脚本、演出、役者がピタリと嵌り、3時間半近い上映時間を意識せずに圧巻のラスト劇へと収斂した。
悪魔は善人の顔をして現れる。
この世を生きる上で留意すべき事柄を思い知る時間でもある。
差別、妬み、欲、根源的情念の渦。
人の能力差で起きる悲劇、喜劇。
意識と無意識の織り成す世界は理不尽にできている。
個人だけに見えること。
全ての人が見えていること。
フクロウ、両性具有、、、、。
死にまつわるネイティブ・アメリカンの宗教的認識が、様々な象徴に姿を変えて登場する。
現世を超えた異なる時間、場所が瞬時に立ち現われて、嫌悪に満ちた息詰まる空間に静謐な風が通り抜ける。
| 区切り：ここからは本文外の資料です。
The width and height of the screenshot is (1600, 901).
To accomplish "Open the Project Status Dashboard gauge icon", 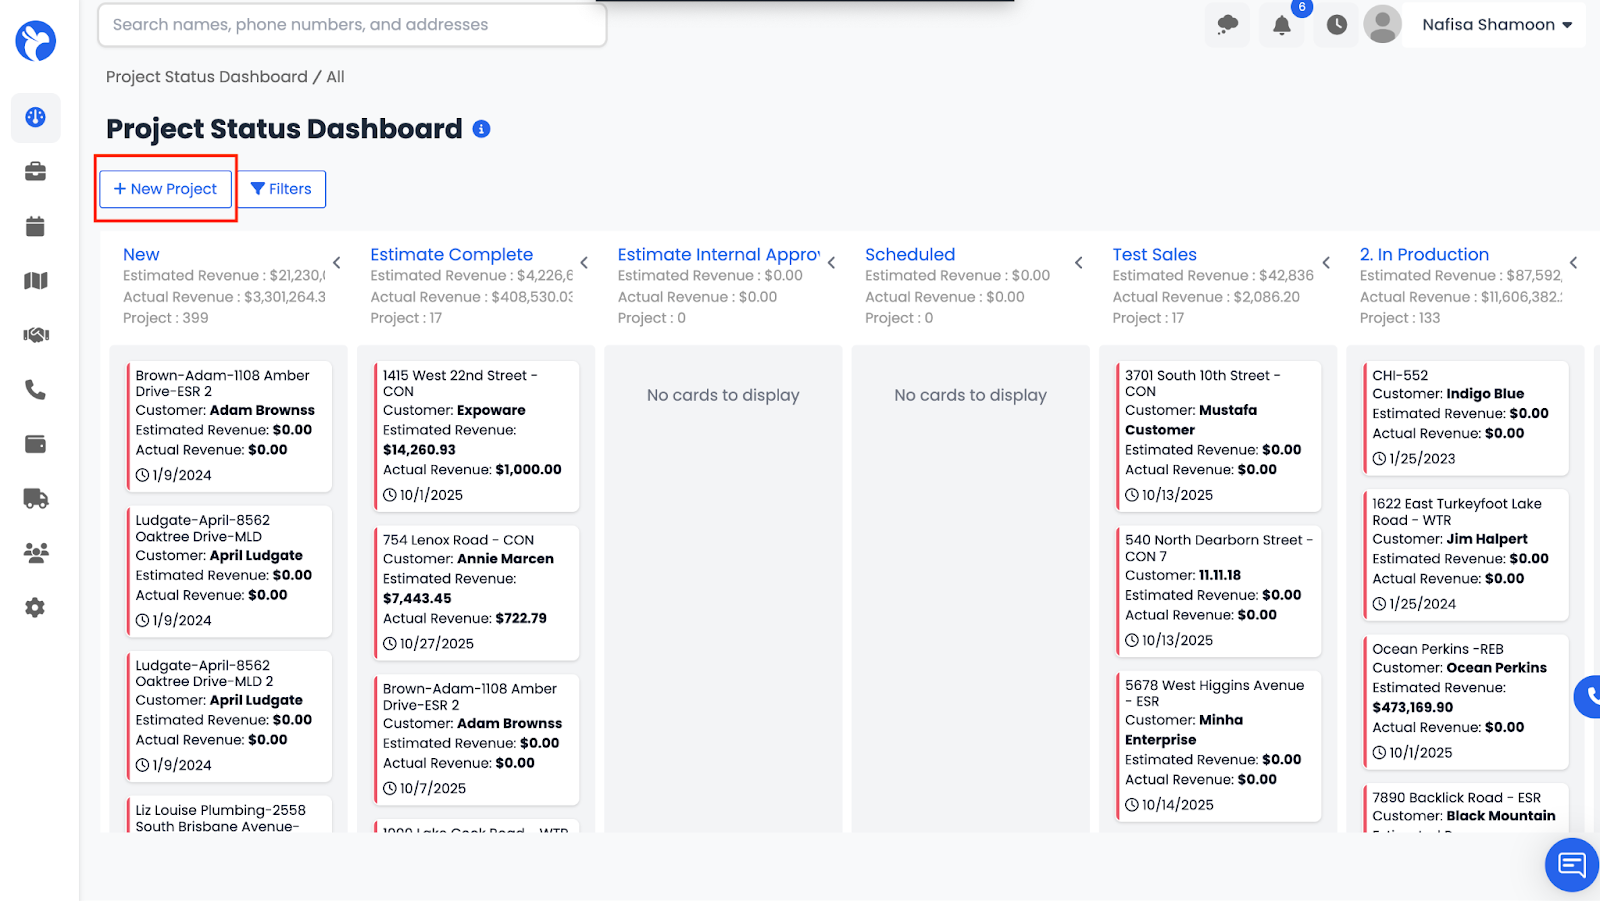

嵐はパワフルなので静かに感じることが大切だとモリーは説く。
愛に満ちた美しい場所で、
正しく生き生きとした時間を過ごしたいものである。
監督の近、過去作「沈黙・サイレンス」と同質性を感じた。
深く、深く、記憶に刻まれる作品だと思う。
今年は巨匠達の素晴らしい新作が目白押しである。